Nintendo announced that the Virtual Console, which allows people to purchase classic games, will not be ready for the Switch launch on March 3. This means Switch owners hoping to wax nostalgic about titles from the NES, SNES, and other Nintendo console eras will have to wait a little while to do so.
The Virtual Console's delay was revealed in an announcement that three indie titles--Shovel Knight: Treasure Trove, Shovel Knight: Specter of Torment, and FAST RMX--will debut on the Nintendo eShop alongside the Switch. Another 60 indie games are expected to be released before the end of the year.
Yet even the eShop isn't debuting in a finished form. Nintendo said that accessing the digital storefront will require a launch-day software update that "downloads in the background, is designed to install quickly, and doesn’t disrupt gameplay." (That last point ought to soften the blow just a little bit.)
These issues highlight the Switch's potential software problems.
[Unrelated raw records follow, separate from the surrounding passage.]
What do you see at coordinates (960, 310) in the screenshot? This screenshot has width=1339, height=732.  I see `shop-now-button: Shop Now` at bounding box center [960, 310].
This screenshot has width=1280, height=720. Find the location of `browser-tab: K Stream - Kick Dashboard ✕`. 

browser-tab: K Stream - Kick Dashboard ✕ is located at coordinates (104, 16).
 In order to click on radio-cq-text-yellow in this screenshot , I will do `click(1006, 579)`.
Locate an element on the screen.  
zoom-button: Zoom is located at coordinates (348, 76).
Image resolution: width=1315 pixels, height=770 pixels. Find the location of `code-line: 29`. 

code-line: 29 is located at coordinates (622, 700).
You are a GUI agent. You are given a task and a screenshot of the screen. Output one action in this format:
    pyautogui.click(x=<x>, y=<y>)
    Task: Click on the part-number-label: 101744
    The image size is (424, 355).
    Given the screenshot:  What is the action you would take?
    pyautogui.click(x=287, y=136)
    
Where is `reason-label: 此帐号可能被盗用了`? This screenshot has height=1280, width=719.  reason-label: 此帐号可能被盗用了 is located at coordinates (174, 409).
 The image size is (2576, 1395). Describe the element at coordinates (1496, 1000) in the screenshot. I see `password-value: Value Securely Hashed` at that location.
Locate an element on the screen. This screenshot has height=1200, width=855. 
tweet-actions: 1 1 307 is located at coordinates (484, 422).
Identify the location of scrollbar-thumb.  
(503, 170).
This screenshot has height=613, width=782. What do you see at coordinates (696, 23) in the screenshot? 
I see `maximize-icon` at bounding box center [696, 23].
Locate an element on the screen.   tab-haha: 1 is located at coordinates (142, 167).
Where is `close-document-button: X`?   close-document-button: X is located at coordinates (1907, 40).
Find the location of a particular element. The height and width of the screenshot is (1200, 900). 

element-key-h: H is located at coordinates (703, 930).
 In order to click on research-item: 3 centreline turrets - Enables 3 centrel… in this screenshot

The console won't have a full online service until later this year, doesn't have access to services like Netflix, and lacks the Virtual Console nostalgia mill, even though the NES Classic Edition showed how much Nintendo-stalgia gamers want it.
All of those problems can be addressed in due time. Nintendo fans are used to the company's lackluster online services, so many devices are compatible with Netflix that the service probably won't be missed on the Switch, and the Virtual Console will probably make its debut sooner rather than later.
Nintendo's also fixing some problems with its online accounts and making it easier to purchase digital titles for the Switch:
People who already have funds in their accounts on other Nintendo devices can access them using a shared wallet that works on Nintendo Switch as well. Once they link their Nintendo Network ID and Nintendo Account and then their Nintendo Account to their Nintendo Switch system, this functionality becomes possible.
[...] After visiting Nintendo eShop on Nintendo Switch for the first time, gamers can also purchase Nintendo Switch digital games on Nintendo.com. Users can purchase the games on Nintendo’s website and have them download automatically to their Nintendo Switch system at home or on the go, wherever there is a Wi-Fi connection.
Still, combined with the shortage of launch titles and the dearth of information we have about the Switch's hardware even after Nintendo published many of its specs, it's hard not to think that the Switch is going to have a bumpier launch than many people might have expected. And that's if anyone who didn't pre-order the console is even able to buy it without having to camp out in front of a GameStop for the retailer's midnight launch parties.
Oh well. At least there's the Legend of Zelda: Breath of the Wild and its coming expansions. Nintendo seems to think that will be enough to make the Switch launch a success. It will be interesting to see if Link and Co. are able to carry that burden on their own. We'll find out starting March 3.